One evaluator was very frustrated because I had to explain to him that I needed more specificity than his comment, “They obviously didn’t understand the requirement. This product meets none of the performance thresholds.” Helping him to understand how to detail his evaluation took a lot of extra time and effort for both of us. While this is a great legal exercise and shows the true diligence of the selection process, in the end it wasted the time of the evaluator, the contracting officer, and also the offeror because they should not have bid in the first place.

You can argue that it is the evaluator’s job to write these detailed comments. And you would be correct. But then again that’s one of the biggest reasons that I point to when people ask why government contracting takes so long.

Now, take that same concept and multiply it by 90% of the RFPs that are released by the federal government every day. And you see the magnitude of this problem. By not writing a proposal on something you are not likely to win, you are saving your ‘dry powder’ for the ones you can win. Plus, you are saving a government team the time and resources of evaluated unqualified RFPs. On the scale that RFPs are released each day, we stand to shave thousands of hours and hundreds of thousands of dollars off the RFP, proposal development and delivery process. I’m just saying…

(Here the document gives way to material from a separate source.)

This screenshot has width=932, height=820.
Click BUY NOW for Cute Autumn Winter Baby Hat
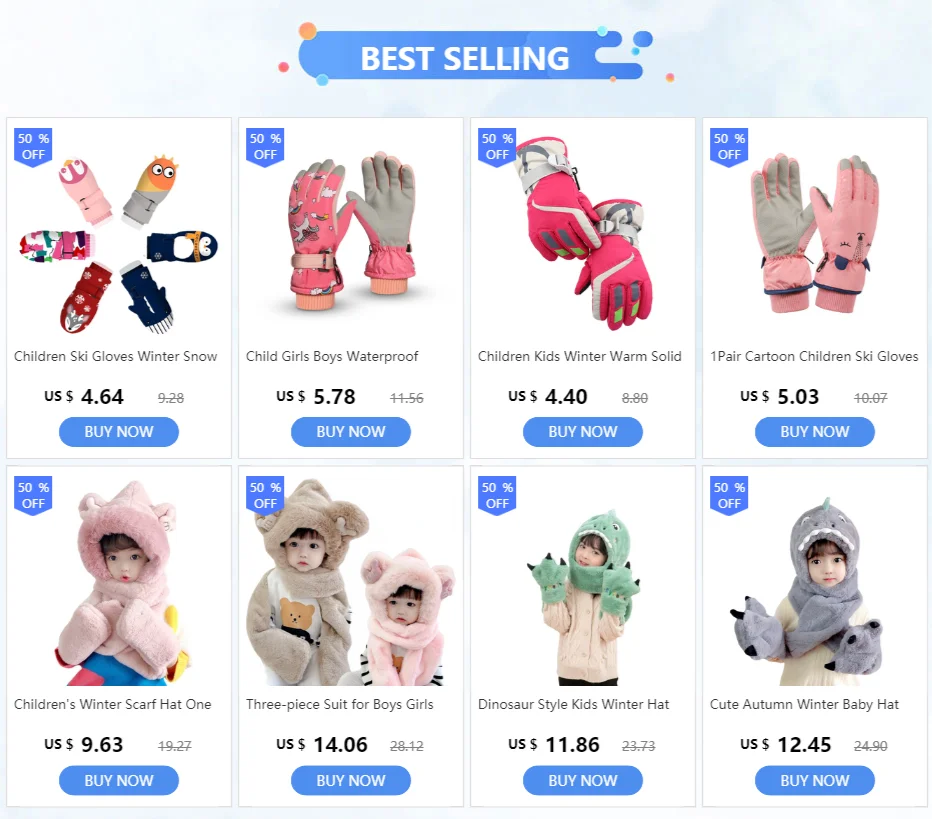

In an ideal world (which we don’t have, but we can at least strive for), three is the perfect number of proposals (or bids) to get on nearly any contract. The best case scenario for any source selection process is for three highly qualified companies to focus their efforts and provide outstanding solutions for the Source Selection Authority (who is normally the contracting officer) from which to choose a winner.

Three proposals (or bids, depending on the circumstances) create just enough competition, while not creating an environment where you, as the offeror, are encouraged to simply bid on every opportunity. The added bonus is that with only three offerors to evaluate, the government acquisition team can evaluate and award contracts faster. Other contracting officers may use four, or five, etc. However, they all likely have a magic number – and it’s usually less, or sometimes a lot less, than the number of proposal they receive. This means that it is in your best interest to target your efforts ruthlessly to make sure you’re within that magic number. Otherwise, you risk increasing your competition with every proposal you submit.

In some cases, an experienced contracting officer will make every effort to decrease the number of offerors down to that magic number. COs can reduce the number of bidders before RFP release with strategies like using a draft RFP, Requests for Information or by requiring a Notice of Intent to bid. They can also reduce the potential number of offers after they receive proposals with strategies like using down select procedures, two step sealed bids, and competitive range determinations. The preference is to reduce the number of potential offerors before the RFP goes out because that saves the contractor (you) the time and money of writing a proposal. And, selfishly, it also saves the government team the time of reviewing the proposal.

Yes, this is yet another reason you hear me pounding the desk to get people to target ruthlessly.